Justin Lozier orders his buddy Jesse Brigham to stop inching his snowboard closer to the lip of an overhanging ledge of ice, and with an expert eye, he examines the snow below him.

He hammers the ground hard with his skis, over and over and over again.

He talks about the “convexity in the snow,” sure there is a weakness there somewhere. Finally, Lozier scoots down the hill a bit farther, looking for just the right spot, until a fracture appears and triggers a 1-foot-deep avalanche down the steep cliffs in East Vail known as Charlie’s Death Chutes.

Before the 24-year-old professional ski guide navigates the nearly vertical band of frozen rocks, he warns his pals to stick to the avalanche’s track. To the left are monstrous cliffs ending in rocks.
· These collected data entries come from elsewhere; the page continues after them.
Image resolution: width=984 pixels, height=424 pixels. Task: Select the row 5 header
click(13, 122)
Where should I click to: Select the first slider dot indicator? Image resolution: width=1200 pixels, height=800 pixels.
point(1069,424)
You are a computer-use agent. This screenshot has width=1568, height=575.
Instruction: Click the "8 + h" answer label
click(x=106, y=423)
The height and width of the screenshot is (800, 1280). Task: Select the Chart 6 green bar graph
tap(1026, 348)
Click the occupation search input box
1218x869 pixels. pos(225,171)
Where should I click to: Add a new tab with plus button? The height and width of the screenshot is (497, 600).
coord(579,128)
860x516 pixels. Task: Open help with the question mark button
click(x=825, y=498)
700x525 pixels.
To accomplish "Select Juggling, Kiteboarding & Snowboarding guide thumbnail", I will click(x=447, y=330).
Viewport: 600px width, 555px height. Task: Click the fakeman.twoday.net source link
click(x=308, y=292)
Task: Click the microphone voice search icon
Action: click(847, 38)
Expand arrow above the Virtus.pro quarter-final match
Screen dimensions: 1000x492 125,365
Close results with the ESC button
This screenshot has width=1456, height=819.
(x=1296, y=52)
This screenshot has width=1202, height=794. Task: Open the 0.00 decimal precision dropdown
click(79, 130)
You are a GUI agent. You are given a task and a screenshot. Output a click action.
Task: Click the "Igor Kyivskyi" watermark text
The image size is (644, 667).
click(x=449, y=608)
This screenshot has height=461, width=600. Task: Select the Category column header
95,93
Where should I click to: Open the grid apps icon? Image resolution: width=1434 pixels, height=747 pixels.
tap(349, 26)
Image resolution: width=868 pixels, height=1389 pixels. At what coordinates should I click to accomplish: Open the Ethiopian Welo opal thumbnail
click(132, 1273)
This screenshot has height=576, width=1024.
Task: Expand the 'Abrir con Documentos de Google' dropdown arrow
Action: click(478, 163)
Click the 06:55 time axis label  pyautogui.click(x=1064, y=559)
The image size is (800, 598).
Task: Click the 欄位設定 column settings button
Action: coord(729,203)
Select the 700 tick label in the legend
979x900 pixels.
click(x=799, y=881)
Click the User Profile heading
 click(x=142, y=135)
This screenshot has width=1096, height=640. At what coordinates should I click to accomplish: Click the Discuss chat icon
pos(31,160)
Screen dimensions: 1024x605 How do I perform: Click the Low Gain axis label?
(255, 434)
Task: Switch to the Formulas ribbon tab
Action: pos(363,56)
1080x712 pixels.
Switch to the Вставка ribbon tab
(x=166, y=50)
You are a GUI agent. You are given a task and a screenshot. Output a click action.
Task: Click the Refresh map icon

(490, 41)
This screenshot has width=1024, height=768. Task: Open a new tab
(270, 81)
To the right is a looming cornice of snow.

“Right in the track?” asks Brigham, a 27-year-old snowboarder in his second year as a ski bum in Vail.

Those are the last words Lozier hears Brigham utter.

Minutes later, as Lozier films from below with his helmet-mounted camera, Brigham is caught in an 800-foot-wide avalanche that throws him down the cliffs like a flake of confetti.

Fuming snow barrels over Lozier’s skis.

His friends don’t panic.

“This is what we were trained to do. We got this,” Lozier says to 32-year-old snowboarder Jim Muguerza.

But there is no signal on their digital avalanche transceivers. The pair’s guttural screams — “Jesse!” “Jesse!” — grow increasingly frantic.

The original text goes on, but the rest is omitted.